The statement from the association comes days after Mukhim, a Padma Shri recipient, veteran journalist and editor of The Shillong Times, quit Editors Guild of India accusing the association of being exclusionary towards lesser-known journalists by standing up for only celebrity journalists, NDTV reported.

In the statement issued on Sunday, the Editors Guild wrote that it was “deeply concerned” to see Mukhim “being dragged through a cumbersome criminal charge procedure.”

Mukhim’s case is a reflection of the larger threats to freedom of speech in India, which operates under an unwieldy framework of laws that are often used indiscriminately by government and law enforcement agencies to muzzle dissent.
Statement by Editors Guild of India

“Mukhim’s case is an example of how multiple legal provisions can be used against free speech and therefore against free press,” the statement further read.

WHAT HAD HAPPENED?

Mukhim, in her post on Facebook, had written about a skirmish between tribal and non-tribal youths at Lawsohtun. She has stated that this continued attack on non-tribals in Meghalaya, whose perpetrators have never been arrested since 1979, has resulted in Meghalaya being a failed state.

Following a complaint, police registered a case against Mukhim. Police also issued a notice under Section 41 A Cr.P.C requiring her to appear before the Investigating Officer.

Mukhim approached the High Court where “it was contended that she had only expressed concern on the handling of the case in question by the police and the Dorbar Shnong and has only expressed the hope that this will not be another case lost in the police files but must be dealt with as per the law of the land,” according to a LiveLaw report.

Taking note of the Facebook Post, Justice W. Diengdoh observed that the post sought to create a divide to the ‘cordial relationship’ between the tribals and non-tribals living in Meghalaya.

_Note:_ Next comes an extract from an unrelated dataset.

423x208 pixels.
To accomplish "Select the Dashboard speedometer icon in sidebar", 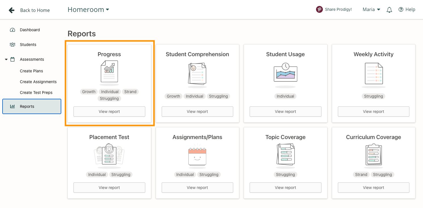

WHY DID MUKHIM QUIT EDITOR’S GUILD?

In her resignation letter from the Editors Guild, Mukhim reportedly wrote:

“I now wish to resign from its membership. There are several reasons for doing so. First, as a journalist, I don’t belong to that august league of celebrity editors whose newspapers are widely read and web-based news portals are hugely popular... I come from the fringes both geographically and in terms of my own status in an association I consider hierarchical by its very composition.”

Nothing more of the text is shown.